===== The input

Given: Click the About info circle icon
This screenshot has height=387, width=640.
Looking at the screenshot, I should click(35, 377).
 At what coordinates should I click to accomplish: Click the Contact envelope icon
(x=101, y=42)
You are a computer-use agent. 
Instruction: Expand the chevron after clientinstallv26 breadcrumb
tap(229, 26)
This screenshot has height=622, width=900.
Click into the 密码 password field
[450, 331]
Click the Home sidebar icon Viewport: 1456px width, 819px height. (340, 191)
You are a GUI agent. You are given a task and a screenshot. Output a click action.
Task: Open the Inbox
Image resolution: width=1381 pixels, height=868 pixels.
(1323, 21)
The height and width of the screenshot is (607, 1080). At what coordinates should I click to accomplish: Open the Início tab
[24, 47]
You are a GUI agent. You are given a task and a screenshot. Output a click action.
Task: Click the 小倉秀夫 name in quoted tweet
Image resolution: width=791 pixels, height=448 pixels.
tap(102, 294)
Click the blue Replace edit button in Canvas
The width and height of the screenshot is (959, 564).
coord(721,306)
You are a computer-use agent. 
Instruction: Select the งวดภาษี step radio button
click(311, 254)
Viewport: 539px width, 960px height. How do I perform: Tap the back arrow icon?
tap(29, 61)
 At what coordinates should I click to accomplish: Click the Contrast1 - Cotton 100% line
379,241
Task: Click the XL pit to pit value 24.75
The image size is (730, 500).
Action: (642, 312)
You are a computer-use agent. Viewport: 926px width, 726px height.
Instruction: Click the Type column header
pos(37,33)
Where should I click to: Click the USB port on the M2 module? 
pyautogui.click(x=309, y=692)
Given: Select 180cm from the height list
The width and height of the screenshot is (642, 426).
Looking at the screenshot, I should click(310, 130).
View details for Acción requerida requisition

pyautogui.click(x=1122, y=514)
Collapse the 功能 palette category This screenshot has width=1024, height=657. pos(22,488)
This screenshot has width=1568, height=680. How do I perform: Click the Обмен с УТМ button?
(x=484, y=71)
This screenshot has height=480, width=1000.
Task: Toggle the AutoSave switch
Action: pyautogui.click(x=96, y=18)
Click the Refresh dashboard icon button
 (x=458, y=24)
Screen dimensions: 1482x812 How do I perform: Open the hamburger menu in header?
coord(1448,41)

==========

→ Assigned task
Write out each line of the data above again, exactly as given.

→ Solution below
Given: Click the About info circle icon
This screenshot has height=387, width=640.
Looking at the screenshot, I should click(35, 377).
 At what coordinates should I click to accomplish: Click the Contact envelope icon
(x=101, y=42)
You are a computer-use agent. 
Instruction: Expand the chevron after clientinstallv26 breadcrumb
tap(229, 26)
This screenshot has height=622, width=900.
Click into the 密码 password field
[450, 331]
Click the Home sidebar icon Viewport: 1456px width, 819px height. (340, 191)
You are a GUI agent. You are given a task and a screenshot. Output a click action.
Task: Open the Inbox
Image resolution: width=1381 pixels, height=868 pixels.
(1323, 21)
The height and width of the screenshot is (607, 1080). At what coordinates should I click to accomplish: Open the Início tab
[24, 47]
You are a GUI agent. You are given a task and a screenshot. Output a click action.
Task: Click the 小倉秀夫 name in quoted tweet
Image resolution: width=791 pixels, height=448 pixels.
tap(102, 294)
Click the blue Replace edit button in Canvas
The width and height of the screenshot is (959, 564).
coord(721,306)
You are a computer-use agent. 
Instruction: Select the งวดภาษี step radio button
click(311, 254)
Viewport: 539px width, 960px height. How do I perform: Tap the back arrow icon?
tap(29, 61)
 At what coordinates should I click to accomplish: Click the Contrast1 - Cotton 100% line
379,241
Task: Click the XL pit to pit value 24.75
The image size is (730, 500).
Action: (642, 312)
You are a computer-use agent. Viewport: 926px width, 726px height.
Instruction: Click the Type column header
pos(37,33)
Where should I click to: Click the USB port on the M2 module? 
pyautogui.click(x=309, y=692)
Given: Select 180cm from the height list
The width and height of the screenshot is (642, 426).
Looking at the screenshot, I should click(310, 130).
View details for Acción requerida requisition

pyautogui.click(x=1122, y=514)
Collapse the 功能 palette category This screenshot has width=1024, height=657. pos(22,488)
This screenshot has width=1568, height=680. How do I perform: Click the Обмен с УТМ button?
(x=484, y=71)
This screenshot has height=480, width=1000.
Task: Toggle the AutoSave switch
Action: pyautogui.click(x=96, y=18)
Click the Refresh dashboard icon button
 (x=458, y=24)
Screen dimensions: 1482x812 How do I perform: Open the hamburger menu in header?
coord(1448,41)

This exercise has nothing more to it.